===== DATA PROVIDED

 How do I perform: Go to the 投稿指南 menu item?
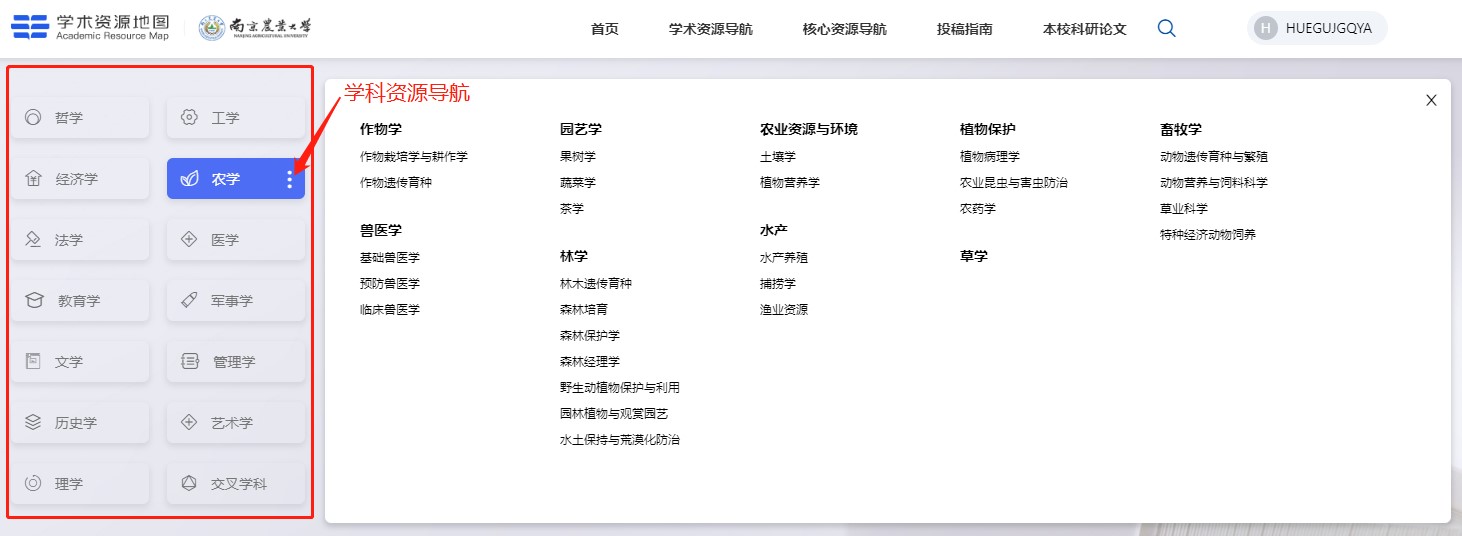(x=964, y=29)
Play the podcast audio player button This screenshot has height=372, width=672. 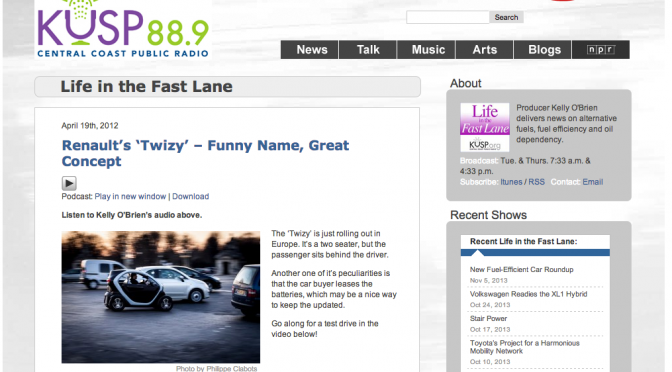tap(69, 183)
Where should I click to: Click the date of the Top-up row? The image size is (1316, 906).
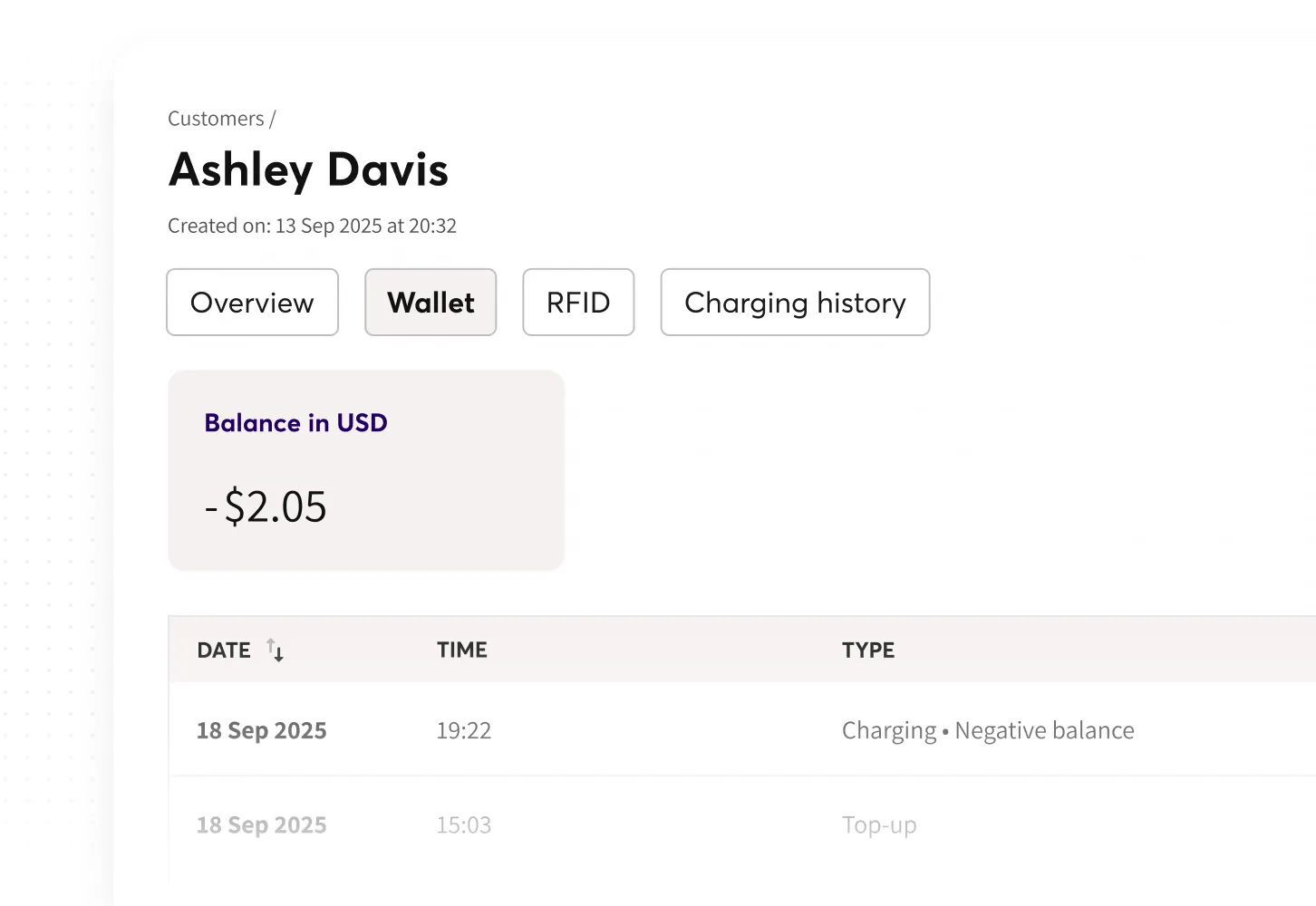pyautogui.click(x=262, y=824)
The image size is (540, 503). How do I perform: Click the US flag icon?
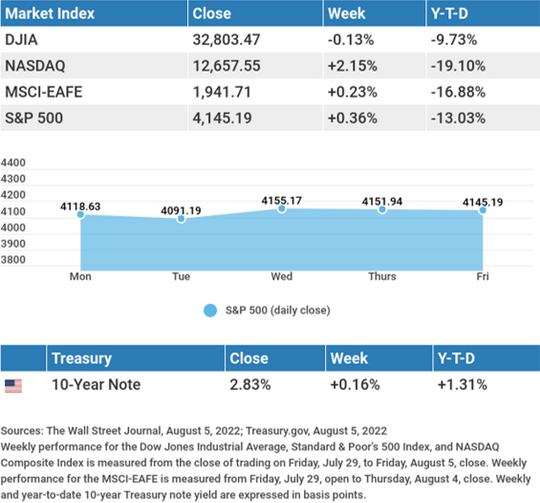(13, 386)
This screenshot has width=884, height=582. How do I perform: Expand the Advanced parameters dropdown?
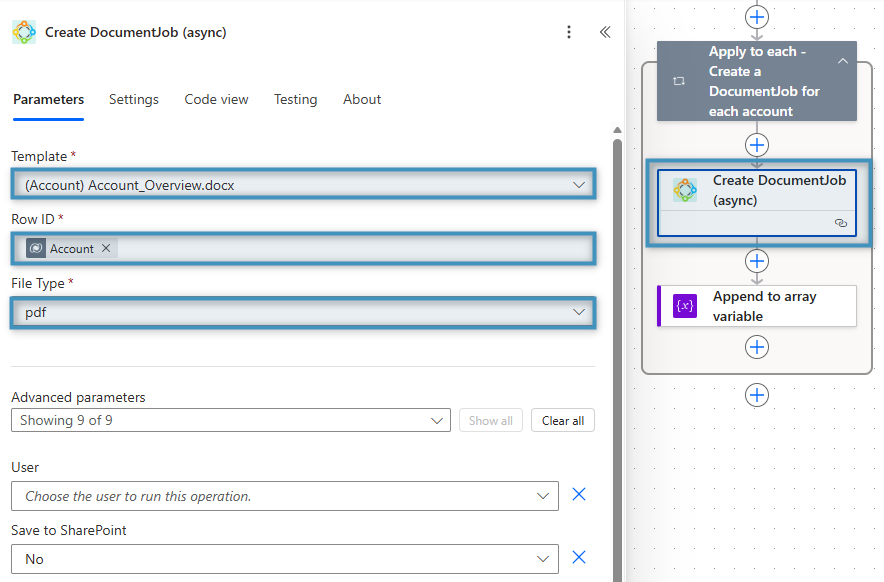[230, 421]
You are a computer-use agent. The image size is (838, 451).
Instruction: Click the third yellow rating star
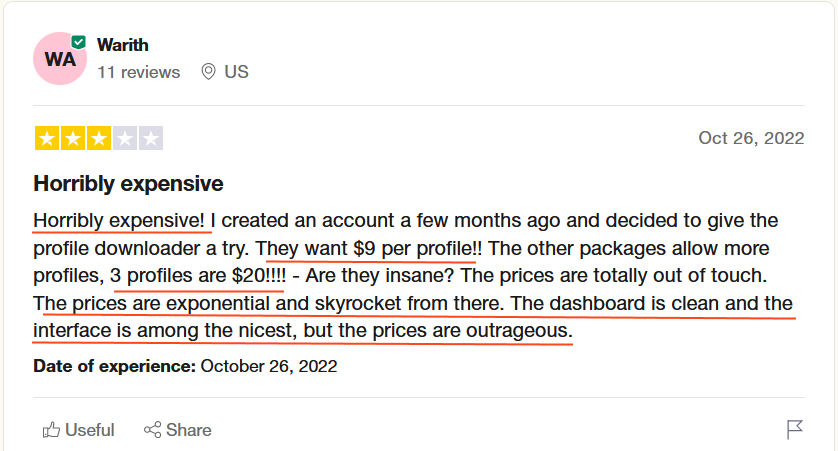pos(98,138)
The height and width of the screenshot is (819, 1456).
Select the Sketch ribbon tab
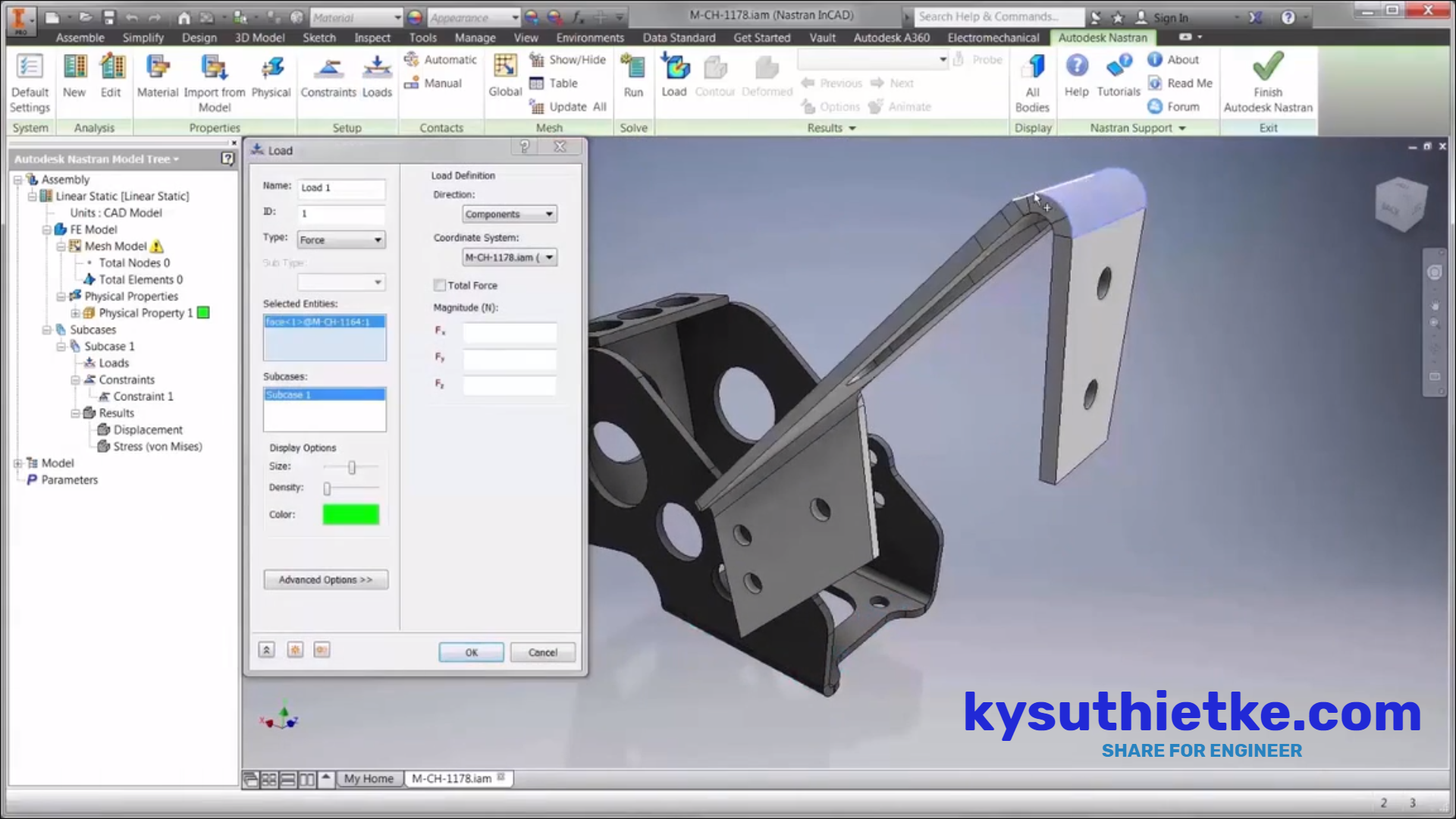click(318, 37)
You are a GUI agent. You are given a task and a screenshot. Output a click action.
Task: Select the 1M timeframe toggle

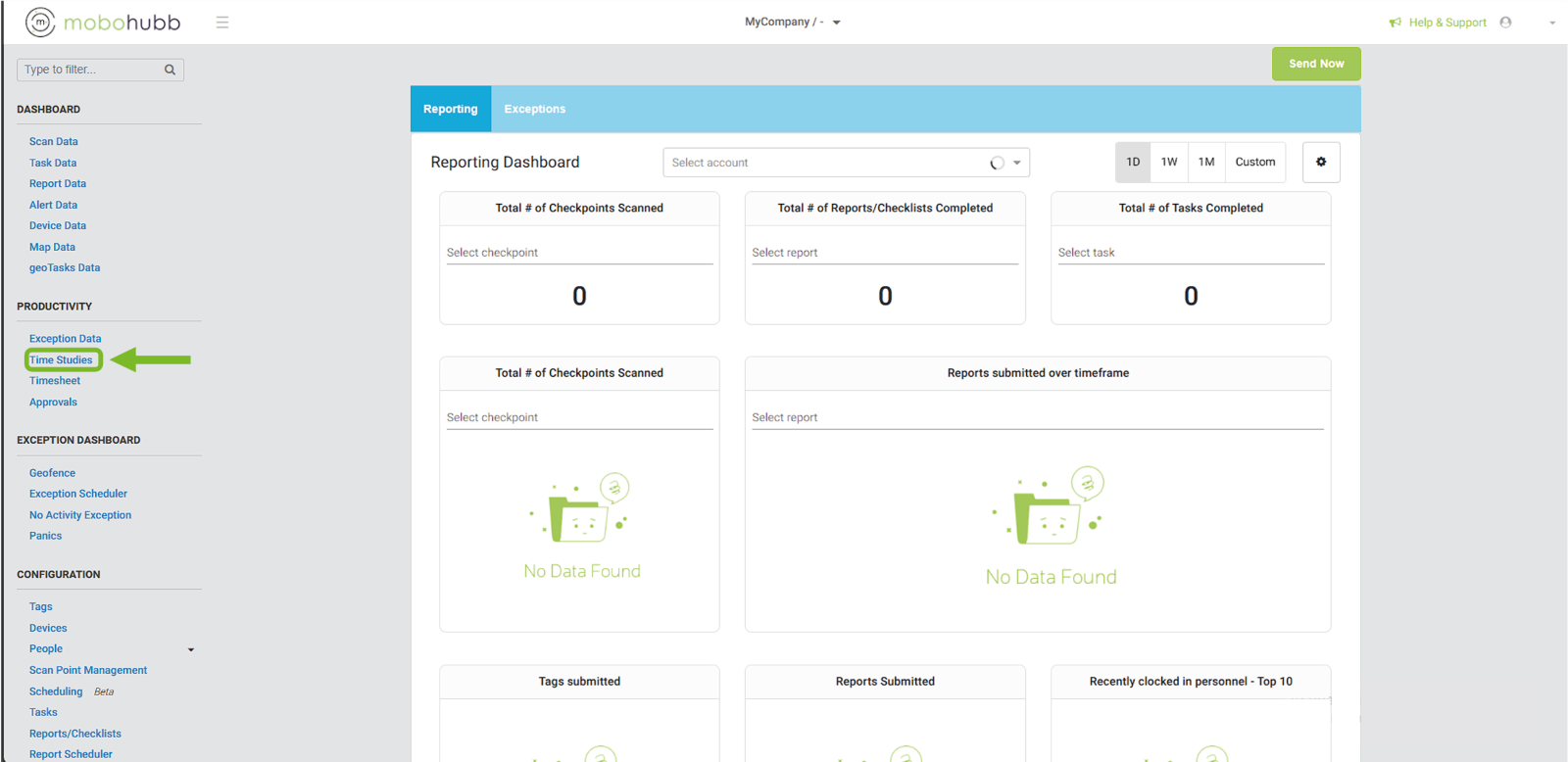point(1206,163)
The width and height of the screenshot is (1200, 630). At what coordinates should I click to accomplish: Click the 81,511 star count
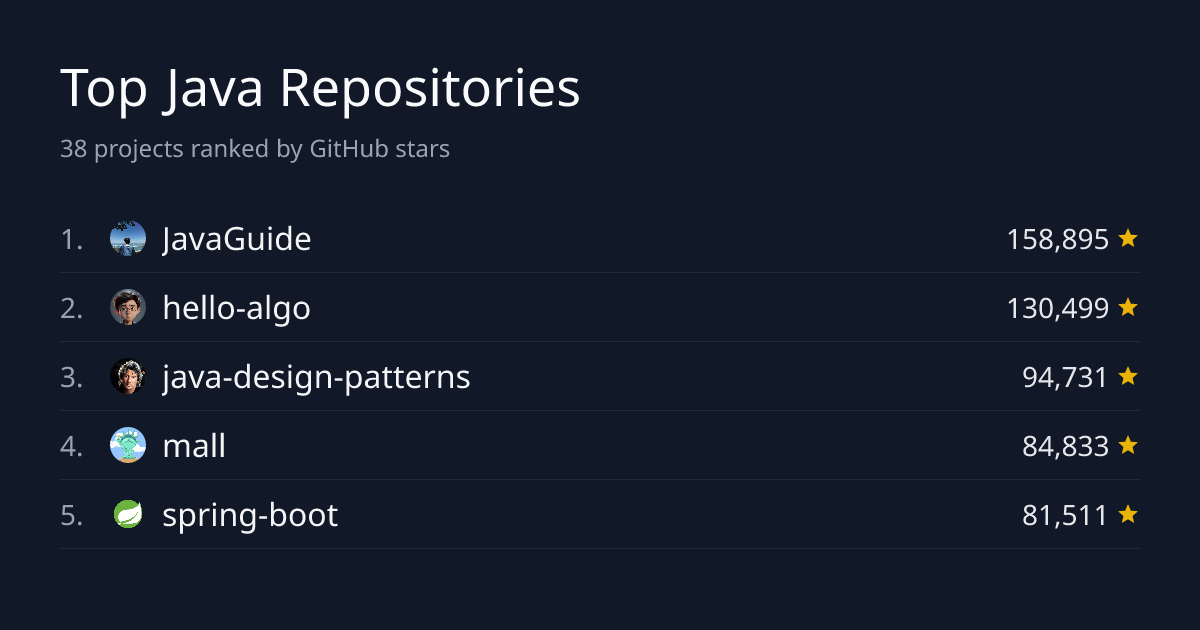[1066, 516]
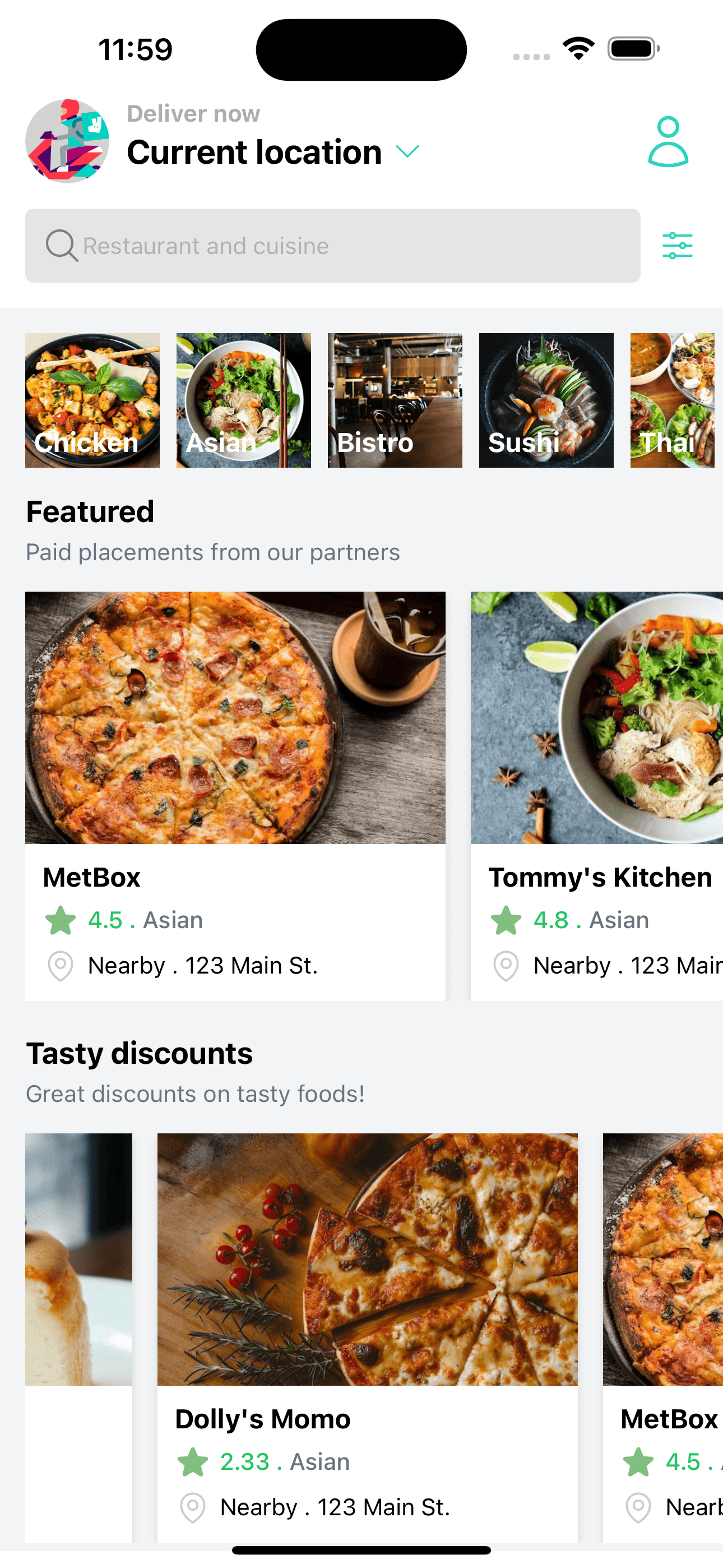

==========

**EXERCISE DETAILS:** In the data above, retype only the stretch from the line with "This screenshot has width=884, height=582." through the line with "The height and", word for word, and skip any pictures.

**SOLUTION:**
This screenshot has width=884, height=582. How do I perform: Expand the Advanced parameters dropdown?
[230, 421]
You are a computer-use agent. The image size is (838, 451).
Instruction: Click the third yellow rating star
pos(98,138)
The height and width of the screenshot is (819, 1456).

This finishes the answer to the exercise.